Die Jungschützen trugen das Kreuz, die Fahne, die Stangenheiligen sowie die Sänfte voran. Vier junge Männer schulterten die Sänfte mit den drei Hausheiligen Sebastian, Florian und Rochus. Je näher die Wallfahrtskirche kam, desto "schwerer" wurden sie. Der Wallfahrtspfarrer Georg Englmeier erwartete mit Ministranten beim Ortsschild die Pilger, holte sie begleitet von Glockengeläut in die Wallfahrtskirche ein. Er segnete die Sebastiani-Wallfahrer zum letzten Mal vor seinem Ruhestand. Mit dem Auto kamen viele Gläubige aus der Pfarrei Eschlkam nach. "Alles wirkliche Leben ist Begegnung", zitierte Pfarrer Englmeier den Religionsphilosophen Martin Buber in seiner Predigt. Denn das Leben spiele sich ab in Begegnungen. Jene, die glücken, sorgen für Lebensqualität und wir fühlen uns daheim. Der Glaube ist Begegnung mit Gott und mit Jesus, sagte der Pfarrer. Suche man nach einer Überschrift für diesen Wallfahrtssonntag, so würde er vorschlagen: "Jesus ist der Versammler".
Der Hohenbogenchor unter der Leitung von Thomas Schmatz umrahmte den Gottesdienst. Nach einer Pause pilgerten die Wallfahrer zurück nach Stachesried.
(Bericht: Marianne Schillbach)

Ü-60-Weihnachtsfeier 05.01.2023

Zur Weihnachtsfeier trafen sich auf Einladung der Pfarrei Eschlkam die Ü60-Senioren im Pfarrheim. Bei der Begrüßung durch Pfarrer Josef Pöschl wünschte dieser allen ein gesegnetes neues Jahr 2023. Nach dem Lied „Zu Bethlehem geboren“ folgten Gedanken über Wünsche zum neuen Jahr und die Geschichte vom unzufriedenen Pensionär im Altenheim. Der alte Herr war wegen seiner Griesgrämigkeit von allen gemieden und doch hatte er eine gute Seite, als er alle Mitbewohner zu Weihnachten mit Gaben beschenkte, die er auf Weihnachtsfeiern gesammelt hatte. Die größte Freude aber hatte er selbst, als auch vor seiner Tür ein Paket mit einem neuen Rucksack lag. Auch beim Lied „Oh du fröhliche“ sangen die Senioren mit. Vom kleinen Spatz, der zufällig die Verkündigung des Engels an Maria mitbekommen hatte und dieses Geheimnis der Menschwerdung den Leuten bringen wollte, handelte die nächste Erzählung. Den kleinen Spatz konnte und wollte keiner verstehen und so erfuhren nur Tiere als erste das Wunder von Betlehem. Mit dem „Stern über Bethlehem“ ging der besinnliche Teil zu Ende und die fleißigen Helferinnen bewirteten alle mit frischem warmen Leberkäs und Brezen. Für das neue Jahr haben sich auch neue Helferinnen gefunden, die den Service in Zukunft übernehmen. Aus Stachesried sind das Schießl Fanny, Brandl Maria und Pongratz Erna und aus Warzenried Frau Irmtraud Müller. Damit konnte Pfarrer Pöschl den bisherigen Helferinnen danken und sie mit einem Geschenk verabschieden.

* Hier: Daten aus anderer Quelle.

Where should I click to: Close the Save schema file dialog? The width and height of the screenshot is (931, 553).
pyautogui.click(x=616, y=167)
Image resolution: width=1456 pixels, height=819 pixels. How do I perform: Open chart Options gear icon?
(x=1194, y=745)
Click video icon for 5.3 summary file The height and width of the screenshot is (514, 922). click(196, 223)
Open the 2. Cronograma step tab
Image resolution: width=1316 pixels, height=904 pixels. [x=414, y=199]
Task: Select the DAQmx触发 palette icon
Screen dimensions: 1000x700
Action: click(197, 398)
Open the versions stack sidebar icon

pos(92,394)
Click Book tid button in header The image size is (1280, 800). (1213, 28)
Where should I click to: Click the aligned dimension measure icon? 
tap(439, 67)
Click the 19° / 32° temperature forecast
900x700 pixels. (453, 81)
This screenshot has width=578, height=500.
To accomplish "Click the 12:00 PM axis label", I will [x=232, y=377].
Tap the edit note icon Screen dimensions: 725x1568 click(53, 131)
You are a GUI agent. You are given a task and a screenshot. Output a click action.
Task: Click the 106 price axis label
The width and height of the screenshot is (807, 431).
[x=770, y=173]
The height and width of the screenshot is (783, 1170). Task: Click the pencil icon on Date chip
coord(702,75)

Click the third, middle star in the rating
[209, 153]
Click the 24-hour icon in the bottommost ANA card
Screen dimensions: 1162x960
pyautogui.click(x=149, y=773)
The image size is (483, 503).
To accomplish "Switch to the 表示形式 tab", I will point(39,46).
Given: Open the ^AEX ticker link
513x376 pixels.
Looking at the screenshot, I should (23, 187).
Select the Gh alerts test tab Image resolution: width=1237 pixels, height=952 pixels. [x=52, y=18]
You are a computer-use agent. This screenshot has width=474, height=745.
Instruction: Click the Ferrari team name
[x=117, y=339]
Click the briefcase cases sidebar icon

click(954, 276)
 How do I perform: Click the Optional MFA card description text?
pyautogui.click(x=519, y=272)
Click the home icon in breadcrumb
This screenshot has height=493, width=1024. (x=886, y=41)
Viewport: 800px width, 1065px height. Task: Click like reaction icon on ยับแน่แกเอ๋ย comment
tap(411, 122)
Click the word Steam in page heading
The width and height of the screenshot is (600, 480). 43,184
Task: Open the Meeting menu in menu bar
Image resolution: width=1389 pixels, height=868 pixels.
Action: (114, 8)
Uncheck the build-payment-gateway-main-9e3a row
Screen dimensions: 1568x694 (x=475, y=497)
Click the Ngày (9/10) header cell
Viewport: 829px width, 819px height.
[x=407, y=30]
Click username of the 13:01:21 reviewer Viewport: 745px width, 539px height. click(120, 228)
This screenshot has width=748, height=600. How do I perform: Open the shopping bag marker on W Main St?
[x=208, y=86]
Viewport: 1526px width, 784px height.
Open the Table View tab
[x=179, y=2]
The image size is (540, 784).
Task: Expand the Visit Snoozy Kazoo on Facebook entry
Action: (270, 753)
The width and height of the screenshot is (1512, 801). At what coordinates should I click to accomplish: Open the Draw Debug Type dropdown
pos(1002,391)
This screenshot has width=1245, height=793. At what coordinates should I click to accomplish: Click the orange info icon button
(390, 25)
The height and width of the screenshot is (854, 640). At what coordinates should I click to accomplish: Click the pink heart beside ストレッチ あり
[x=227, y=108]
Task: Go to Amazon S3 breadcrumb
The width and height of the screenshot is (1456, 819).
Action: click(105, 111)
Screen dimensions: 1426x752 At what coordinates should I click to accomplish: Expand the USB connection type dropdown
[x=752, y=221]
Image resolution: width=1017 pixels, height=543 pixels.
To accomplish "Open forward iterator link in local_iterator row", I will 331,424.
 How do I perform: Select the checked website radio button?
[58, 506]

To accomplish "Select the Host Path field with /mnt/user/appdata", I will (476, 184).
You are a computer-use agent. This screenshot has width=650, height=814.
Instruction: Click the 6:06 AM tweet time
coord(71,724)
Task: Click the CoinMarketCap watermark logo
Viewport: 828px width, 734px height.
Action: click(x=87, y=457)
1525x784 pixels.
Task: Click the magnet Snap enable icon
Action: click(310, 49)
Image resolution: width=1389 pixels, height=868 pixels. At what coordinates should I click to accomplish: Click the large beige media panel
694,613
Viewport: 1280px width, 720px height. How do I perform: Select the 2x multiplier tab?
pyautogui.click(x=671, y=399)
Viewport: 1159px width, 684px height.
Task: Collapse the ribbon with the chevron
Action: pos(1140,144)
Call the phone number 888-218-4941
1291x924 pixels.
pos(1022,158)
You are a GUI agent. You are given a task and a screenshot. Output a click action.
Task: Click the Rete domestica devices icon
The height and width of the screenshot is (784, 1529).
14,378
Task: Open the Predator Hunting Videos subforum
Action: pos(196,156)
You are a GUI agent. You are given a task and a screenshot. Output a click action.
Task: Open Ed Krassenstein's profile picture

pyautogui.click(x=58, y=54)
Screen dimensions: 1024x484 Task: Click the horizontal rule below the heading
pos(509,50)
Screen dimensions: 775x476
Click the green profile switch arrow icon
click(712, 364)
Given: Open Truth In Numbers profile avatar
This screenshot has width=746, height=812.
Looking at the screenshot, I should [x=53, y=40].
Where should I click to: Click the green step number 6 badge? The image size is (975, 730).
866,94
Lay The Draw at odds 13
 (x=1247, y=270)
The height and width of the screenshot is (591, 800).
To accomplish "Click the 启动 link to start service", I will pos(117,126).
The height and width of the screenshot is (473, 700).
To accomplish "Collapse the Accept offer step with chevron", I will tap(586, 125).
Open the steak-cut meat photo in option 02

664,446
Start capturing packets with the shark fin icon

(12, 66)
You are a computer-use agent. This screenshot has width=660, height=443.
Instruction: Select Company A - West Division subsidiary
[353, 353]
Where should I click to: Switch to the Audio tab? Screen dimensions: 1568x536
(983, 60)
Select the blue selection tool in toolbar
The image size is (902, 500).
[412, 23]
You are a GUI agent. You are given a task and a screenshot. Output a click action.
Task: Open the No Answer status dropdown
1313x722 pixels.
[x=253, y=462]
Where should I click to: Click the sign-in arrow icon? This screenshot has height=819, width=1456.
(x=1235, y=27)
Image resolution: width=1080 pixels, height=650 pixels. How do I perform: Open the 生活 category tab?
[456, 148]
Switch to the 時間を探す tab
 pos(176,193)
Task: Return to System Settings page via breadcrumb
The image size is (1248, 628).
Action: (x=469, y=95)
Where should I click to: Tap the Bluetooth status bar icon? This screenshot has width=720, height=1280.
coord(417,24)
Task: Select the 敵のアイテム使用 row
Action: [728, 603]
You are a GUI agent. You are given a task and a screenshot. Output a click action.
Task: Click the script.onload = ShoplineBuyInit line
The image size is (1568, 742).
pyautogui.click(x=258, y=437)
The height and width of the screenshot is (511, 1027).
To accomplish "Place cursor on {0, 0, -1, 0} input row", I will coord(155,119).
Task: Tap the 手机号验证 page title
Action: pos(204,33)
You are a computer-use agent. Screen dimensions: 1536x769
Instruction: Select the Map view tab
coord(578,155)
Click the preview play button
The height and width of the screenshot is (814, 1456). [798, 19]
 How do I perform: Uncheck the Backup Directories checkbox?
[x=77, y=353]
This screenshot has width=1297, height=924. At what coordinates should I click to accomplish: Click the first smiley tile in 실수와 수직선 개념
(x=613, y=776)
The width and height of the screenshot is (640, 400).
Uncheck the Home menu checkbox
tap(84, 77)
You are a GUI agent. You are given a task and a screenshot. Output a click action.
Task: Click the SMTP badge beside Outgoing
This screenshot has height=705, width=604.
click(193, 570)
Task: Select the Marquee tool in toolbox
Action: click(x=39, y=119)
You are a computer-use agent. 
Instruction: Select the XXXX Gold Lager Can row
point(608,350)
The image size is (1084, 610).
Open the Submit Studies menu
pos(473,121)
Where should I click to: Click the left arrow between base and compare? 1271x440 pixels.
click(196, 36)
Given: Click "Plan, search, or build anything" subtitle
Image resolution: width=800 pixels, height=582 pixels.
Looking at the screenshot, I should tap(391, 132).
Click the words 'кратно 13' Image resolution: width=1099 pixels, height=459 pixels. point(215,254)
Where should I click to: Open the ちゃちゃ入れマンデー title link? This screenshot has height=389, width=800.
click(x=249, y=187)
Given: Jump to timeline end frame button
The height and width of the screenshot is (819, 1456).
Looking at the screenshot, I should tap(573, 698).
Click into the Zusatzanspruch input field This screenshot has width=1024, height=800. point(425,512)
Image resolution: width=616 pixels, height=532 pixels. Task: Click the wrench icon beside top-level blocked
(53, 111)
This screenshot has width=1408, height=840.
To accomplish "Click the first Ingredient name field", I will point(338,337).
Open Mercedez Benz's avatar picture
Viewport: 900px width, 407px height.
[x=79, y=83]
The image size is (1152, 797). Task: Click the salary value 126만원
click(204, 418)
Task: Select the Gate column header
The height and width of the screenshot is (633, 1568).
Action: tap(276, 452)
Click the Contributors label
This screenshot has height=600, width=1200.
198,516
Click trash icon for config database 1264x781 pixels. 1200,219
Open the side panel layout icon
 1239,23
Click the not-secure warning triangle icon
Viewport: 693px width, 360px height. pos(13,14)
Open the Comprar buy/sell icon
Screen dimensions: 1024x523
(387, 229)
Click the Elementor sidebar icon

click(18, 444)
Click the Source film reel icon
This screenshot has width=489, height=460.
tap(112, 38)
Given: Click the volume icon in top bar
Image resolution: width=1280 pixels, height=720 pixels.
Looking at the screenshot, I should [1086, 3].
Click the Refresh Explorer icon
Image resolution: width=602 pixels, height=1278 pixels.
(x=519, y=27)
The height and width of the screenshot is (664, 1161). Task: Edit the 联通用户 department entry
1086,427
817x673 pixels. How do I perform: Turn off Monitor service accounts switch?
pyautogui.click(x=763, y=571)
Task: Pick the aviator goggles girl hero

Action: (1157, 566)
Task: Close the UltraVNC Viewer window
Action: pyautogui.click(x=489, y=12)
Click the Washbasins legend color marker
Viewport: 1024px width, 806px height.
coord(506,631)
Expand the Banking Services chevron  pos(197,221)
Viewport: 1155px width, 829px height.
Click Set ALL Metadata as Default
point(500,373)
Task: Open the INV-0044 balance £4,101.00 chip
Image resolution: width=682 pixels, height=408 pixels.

Nachdem zur Zeit die Sternsinger unterwegs sind und am nächsten Tag Dreikönigsfest ist, wurde noch eine Abhandlung über die Geschichte der Weisen aus dem Morgenland oder der drei Könige vorgetragen. Sie sind nur im Matthäus-Evangelium erwähnt mit den Gaben Gold, Weihrauch und Myrrhe. Im achten Jahrhundert gab man ihnen Namen und viele Ausschmückungen und machte sie zu Heiligen.
Und dann kamen die Sternsinger in ihren schönen Gewändern wirklich vorbei. Sie hatten zwar keine Gaben dabei aber eine Sammelbüchse und alle spendeten gerne für den guten Zweck.

Was für die nächste Zeit für die Ü60-Gruppe geplant ist, erläuterte Pfarrer Pöschl noch kurz. Das nächste Treffen ist am Donnerstag, 2. Februar mit Thema Fasching. Im Frühjahr und Sommer gibt es wieder Halbtagesfahrten.